The DOJ also continued its practice of partnering with fellow domestic law enforcement agencies. For example, the DOJ secured three guilty pleas in August 2023 for bid rigging asphalt paving services contracts in Michigan from 2013 to 2021. The DOJ worked with the Offices of Inspector General for the US Department of Transportation and the US Postal Service, and highlighted the partnership in public statements on the pleas. Deputy Assistant Attorney General Manish Kumar said, “Along with our law enforcement partners, the division will continue to seek justice when corporations and their leaders deprive customers of fair and open competition.” Cross-agency collaboration is a hallmark of the DOJ’s criminal enforcement and there is no reason to believe this practice will change in 2024.

Anything but Generic Remedies

In August 2023, the DOJ announced that it had entered into two unprecedented deferred prosecution agreements (DPAs) to resolve price fixing charges in the generic drug industry against Teva Pharmaceuticals USA, Inc., and Glenmark Pharmaceuticals, Inc. Teva and Glenmark agreed to pay $250 million and $30 million, respectively, in criminal penalties and compliance monitoring, with Teva also obligated to donate $50 million worth of drugs to aid organizations. These agreements included divestitures of the companies’ product lines for the cholesterol drug pravastatin, alleged as central to the alleged price fixing conspiracy underlying the agreements. These arrangements are unusual for two reasons.

DPAs

First, DPAs are typically unfavored by the government and used as incentives for cooperation early in investigations. It is striking that the DOJ entered into these agreements in such an advanced stage of litigation, where five other corporations and three individuals had already admitted to the implicated conspiracy. DPAs are agreements between the government and defendants in which the defendants accept certain penalties in exchange for prosecutors stopping their pursuit of the underlying charges. Prosecutions are “deferred” indefinitely while defendants fulfill their end of the bargain. Although both DPAs and plea agreements involve admitting wrongdoing, DPAs allow defendants resolution without admission of legal guilt. In the event defendants fail to meet the terms of the agreement, the government resumes its prosecution and seeks convictions.
________________
In the text on DOJ antitrust enforcement, what drug product lines did Teva and Glenmark agree to divest?

DATA PROVIDED =>
________________
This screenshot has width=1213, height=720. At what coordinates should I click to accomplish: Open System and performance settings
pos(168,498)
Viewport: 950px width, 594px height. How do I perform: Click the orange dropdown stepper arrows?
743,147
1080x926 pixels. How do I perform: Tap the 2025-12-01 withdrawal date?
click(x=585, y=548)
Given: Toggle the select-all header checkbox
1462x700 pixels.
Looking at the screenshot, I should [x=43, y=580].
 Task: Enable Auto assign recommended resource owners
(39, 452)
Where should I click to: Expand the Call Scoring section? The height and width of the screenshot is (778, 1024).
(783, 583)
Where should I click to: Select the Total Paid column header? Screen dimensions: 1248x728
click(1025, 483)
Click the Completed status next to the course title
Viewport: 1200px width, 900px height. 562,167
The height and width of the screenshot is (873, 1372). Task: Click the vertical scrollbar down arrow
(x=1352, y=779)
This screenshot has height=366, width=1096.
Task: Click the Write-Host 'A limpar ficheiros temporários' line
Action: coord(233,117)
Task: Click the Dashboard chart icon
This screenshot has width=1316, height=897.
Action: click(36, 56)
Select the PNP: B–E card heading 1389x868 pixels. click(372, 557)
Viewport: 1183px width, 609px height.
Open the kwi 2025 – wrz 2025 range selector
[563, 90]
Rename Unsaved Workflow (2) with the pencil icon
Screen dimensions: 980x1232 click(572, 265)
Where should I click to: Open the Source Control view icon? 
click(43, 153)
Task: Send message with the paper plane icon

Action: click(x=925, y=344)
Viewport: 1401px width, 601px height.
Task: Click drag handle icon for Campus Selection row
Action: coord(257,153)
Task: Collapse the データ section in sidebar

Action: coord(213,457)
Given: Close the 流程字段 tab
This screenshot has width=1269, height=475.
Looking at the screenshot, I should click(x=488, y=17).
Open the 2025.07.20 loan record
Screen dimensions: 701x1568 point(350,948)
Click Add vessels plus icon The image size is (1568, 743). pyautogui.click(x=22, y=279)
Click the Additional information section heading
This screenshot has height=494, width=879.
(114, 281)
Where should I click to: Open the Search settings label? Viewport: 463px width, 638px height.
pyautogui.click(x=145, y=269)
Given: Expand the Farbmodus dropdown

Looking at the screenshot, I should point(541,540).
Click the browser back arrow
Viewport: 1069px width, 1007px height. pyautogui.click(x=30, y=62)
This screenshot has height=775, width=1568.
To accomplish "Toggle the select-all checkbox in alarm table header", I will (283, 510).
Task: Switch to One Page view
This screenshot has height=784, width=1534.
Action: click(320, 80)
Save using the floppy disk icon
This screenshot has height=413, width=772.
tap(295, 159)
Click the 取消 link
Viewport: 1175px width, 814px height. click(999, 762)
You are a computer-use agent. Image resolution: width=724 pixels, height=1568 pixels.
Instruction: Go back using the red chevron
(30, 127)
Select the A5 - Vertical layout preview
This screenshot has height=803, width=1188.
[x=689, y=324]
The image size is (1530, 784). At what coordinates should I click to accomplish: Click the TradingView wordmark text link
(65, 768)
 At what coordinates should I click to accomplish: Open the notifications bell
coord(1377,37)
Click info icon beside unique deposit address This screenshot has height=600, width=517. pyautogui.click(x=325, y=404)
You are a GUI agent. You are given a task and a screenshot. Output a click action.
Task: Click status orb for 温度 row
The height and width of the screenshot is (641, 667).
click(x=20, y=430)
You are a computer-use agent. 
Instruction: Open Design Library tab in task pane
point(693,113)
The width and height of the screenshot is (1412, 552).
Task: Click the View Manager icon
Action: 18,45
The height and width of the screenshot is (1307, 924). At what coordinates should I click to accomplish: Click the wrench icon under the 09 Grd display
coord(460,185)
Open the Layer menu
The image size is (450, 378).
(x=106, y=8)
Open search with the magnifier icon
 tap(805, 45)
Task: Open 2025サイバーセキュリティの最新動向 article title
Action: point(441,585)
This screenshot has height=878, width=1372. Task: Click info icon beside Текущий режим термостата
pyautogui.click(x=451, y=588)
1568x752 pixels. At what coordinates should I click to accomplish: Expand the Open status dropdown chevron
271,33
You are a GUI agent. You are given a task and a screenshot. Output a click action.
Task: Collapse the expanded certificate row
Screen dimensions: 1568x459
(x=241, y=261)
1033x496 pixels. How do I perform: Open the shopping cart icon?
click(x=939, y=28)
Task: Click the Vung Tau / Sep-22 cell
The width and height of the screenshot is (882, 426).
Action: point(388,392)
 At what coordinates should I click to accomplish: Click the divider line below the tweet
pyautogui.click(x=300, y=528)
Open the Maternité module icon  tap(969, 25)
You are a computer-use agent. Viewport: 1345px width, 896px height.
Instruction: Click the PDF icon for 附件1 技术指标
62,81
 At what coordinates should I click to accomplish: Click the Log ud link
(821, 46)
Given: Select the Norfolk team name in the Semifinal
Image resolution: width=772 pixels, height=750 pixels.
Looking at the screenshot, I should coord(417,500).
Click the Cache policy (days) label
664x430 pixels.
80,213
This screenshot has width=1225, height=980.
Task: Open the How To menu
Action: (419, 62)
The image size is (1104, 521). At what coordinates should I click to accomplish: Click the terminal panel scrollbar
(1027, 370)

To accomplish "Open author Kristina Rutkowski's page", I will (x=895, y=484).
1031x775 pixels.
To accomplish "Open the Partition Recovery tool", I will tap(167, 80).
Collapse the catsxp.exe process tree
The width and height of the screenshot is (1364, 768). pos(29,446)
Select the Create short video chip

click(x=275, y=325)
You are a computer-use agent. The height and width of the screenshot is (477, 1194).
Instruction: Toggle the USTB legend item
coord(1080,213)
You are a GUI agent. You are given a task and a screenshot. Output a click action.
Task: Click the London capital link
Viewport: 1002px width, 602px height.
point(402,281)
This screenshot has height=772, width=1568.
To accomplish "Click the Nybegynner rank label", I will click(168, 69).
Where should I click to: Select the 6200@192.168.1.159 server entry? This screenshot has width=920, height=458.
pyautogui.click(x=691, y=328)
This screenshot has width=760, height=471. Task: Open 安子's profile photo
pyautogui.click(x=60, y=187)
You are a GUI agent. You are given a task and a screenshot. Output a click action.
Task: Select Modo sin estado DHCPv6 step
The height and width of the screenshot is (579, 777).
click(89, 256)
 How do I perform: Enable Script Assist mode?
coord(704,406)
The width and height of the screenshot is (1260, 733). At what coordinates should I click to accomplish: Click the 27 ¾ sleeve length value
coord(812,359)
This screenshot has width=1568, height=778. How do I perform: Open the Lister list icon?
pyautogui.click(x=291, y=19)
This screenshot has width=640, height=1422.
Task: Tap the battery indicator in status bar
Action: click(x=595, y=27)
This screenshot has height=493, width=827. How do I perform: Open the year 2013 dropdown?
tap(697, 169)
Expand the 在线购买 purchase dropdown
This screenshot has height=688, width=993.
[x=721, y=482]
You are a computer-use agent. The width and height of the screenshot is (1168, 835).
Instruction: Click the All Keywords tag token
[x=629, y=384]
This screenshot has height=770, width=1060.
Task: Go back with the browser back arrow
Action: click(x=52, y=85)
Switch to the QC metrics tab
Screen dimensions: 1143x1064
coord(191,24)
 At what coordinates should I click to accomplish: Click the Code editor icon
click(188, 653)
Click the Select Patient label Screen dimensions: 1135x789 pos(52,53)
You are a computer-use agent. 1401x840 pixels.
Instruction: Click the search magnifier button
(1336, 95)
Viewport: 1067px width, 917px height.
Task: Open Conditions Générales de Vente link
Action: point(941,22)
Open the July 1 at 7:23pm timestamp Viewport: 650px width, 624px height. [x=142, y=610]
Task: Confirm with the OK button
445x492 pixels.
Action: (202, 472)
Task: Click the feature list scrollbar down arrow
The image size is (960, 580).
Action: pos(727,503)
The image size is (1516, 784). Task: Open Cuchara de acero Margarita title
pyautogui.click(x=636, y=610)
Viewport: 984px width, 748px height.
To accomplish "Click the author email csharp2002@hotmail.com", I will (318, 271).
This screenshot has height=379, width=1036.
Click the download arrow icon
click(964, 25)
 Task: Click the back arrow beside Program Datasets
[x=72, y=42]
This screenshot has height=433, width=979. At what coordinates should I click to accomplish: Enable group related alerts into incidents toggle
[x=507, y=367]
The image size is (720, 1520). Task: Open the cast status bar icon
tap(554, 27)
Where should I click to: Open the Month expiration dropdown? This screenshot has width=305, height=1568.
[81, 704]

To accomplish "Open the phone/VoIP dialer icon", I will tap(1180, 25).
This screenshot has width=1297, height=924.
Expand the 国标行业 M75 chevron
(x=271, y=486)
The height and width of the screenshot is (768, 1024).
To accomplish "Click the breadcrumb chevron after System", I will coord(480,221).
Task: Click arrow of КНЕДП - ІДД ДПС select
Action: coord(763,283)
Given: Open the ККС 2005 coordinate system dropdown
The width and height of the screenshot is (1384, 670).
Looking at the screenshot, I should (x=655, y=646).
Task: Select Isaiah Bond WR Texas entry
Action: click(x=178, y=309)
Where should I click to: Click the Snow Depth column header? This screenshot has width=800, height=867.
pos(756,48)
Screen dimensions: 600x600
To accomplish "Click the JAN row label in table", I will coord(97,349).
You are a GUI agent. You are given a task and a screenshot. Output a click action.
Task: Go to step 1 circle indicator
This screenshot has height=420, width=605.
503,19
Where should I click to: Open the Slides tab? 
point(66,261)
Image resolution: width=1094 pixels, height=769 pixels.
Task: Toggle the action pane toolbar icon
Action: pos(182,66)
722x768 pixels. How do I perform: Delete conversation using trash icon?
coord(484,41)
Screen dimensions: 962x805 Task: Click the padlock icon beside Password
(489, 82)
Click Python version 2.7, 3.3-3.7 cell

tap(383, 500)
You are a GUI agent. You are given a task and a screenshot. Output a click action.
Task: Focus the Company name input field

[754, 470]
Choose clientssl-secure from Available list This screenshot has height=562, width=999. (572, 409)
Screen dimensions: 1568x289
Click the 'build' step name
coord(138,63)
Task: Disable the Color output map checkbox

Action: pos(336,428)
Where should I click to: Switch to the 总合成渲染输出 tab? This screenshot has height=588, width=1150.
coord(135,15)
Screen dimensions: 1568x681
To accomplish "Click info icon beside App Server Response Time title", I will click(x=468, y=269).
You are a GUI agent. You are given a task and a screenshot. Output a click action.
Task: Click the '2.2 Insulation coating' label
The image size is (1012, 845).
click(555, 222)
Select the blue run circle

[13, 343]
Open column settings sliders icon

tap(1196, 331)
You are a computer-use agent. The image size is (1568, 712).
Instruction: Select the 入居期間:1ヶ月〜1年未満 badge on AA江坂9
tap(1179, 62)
________________
RESPONSE FOR THIS EXERCISE =>
Their product lines for the cholesterol drug pravastatin.